In this case, I can also guess at why you then end up with a very odd 
conflict: when one side has re-indented the code, the only lines that tend 
to match after the re-indentation are the trivial lines that have just a 
single closing brace, or perhaps a "} else {" that actually ends up 
matching the _wrong_ indentation level, but because it existed in both 
indentation levels, the stupid line-based merge logic picked it as a 
common feature - even though it very much is exactly the _wrong_ kind of 
common feature to pick.

So is it a bug? Nope. I can pretty much guarantee that it's not a bug. The 
whole zealous merge thing is very much a feature. The "take whitespace 
into account when comparing lines" is also a feature, even though it 
obviously matches up the wrong lines in re-indentation cases like this. I 
bet you've seen diffs (not just merges) that you think look "stupid", and 
they look stupid exactly for the same reason - diff matches the wrong 
closing braces across re-indentation.

Now, that said - it may not be a bug, but it's clearly not what you want, 
so how do you fix it?

There's a couple of things to do:

 - Try to make the merging smarter, and not do this mistake.

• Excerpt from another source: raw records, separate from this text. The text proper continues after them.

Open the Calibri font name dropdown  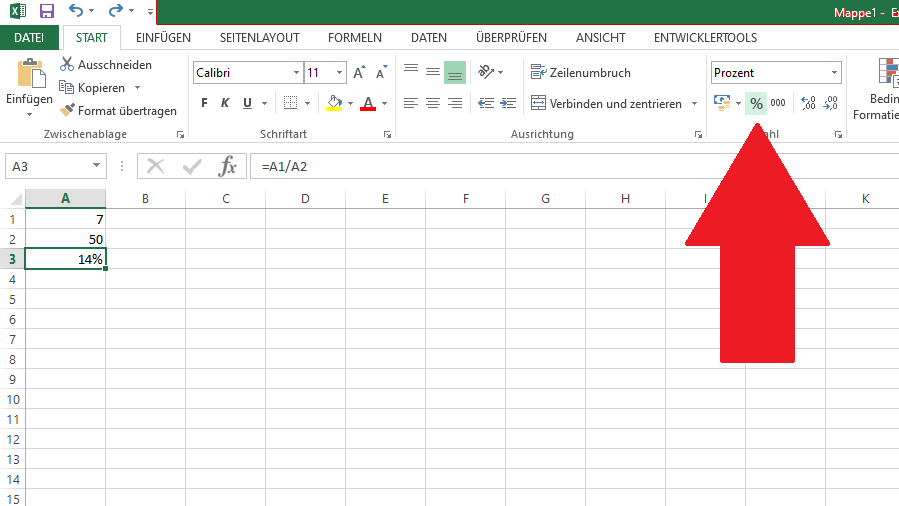pyautogui.click(x=296, y=73)
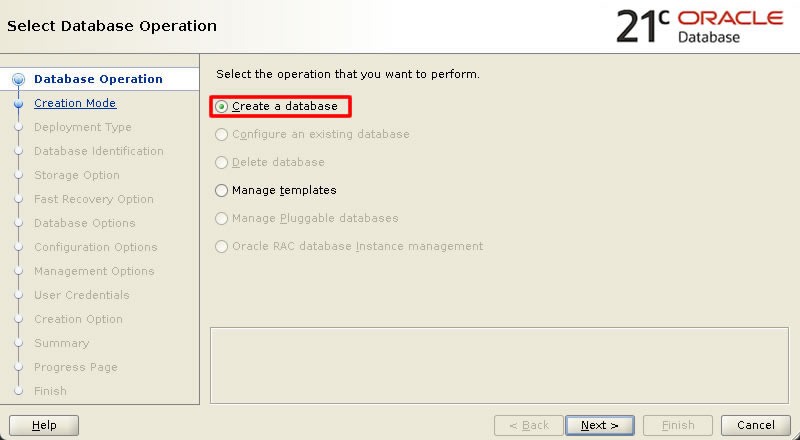The image size is (800, 440).
Task: Click the Database Operation step bullet icon
Action: click(x=19, y=80)
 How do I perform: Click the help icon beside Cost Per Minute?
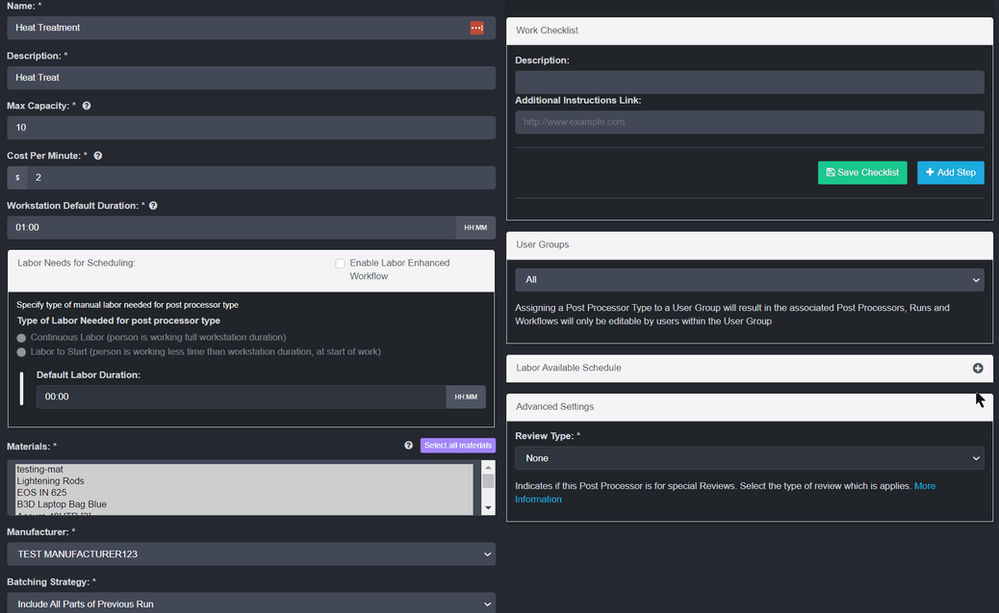tap(97, 155)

   I'd love to have that, but quite frankly, I don't think it's 
   reasonable. As mentioned, aggressively minimizing merge conflicts 
   really does do the right thing most of the time, and non-aggressive 
   merges - while obviously "safer" - are really irritating.

   So the merge is not hugely smart, and _despite_ it being pretty stupid 
   it's also pretty aggressive. Not generally a good combination, but so 
   far, the alternatives have always been way worse.

 - Tune the zealous merge a bit, and in particular try to avoid the cases 
   where this happens (as mentioned, in C code, it's often re-indentation 
   together with trivial lines that match after it).

   This is kind of what the "patience" diff algorithm tries to do: use 
   primarily non-trivial sequences as the anchors for similarity, and 
   ignore the trivial ones. We have a "--patience" switch to "git diff", 
   maybe we could tune the three-way merge somehow similarly.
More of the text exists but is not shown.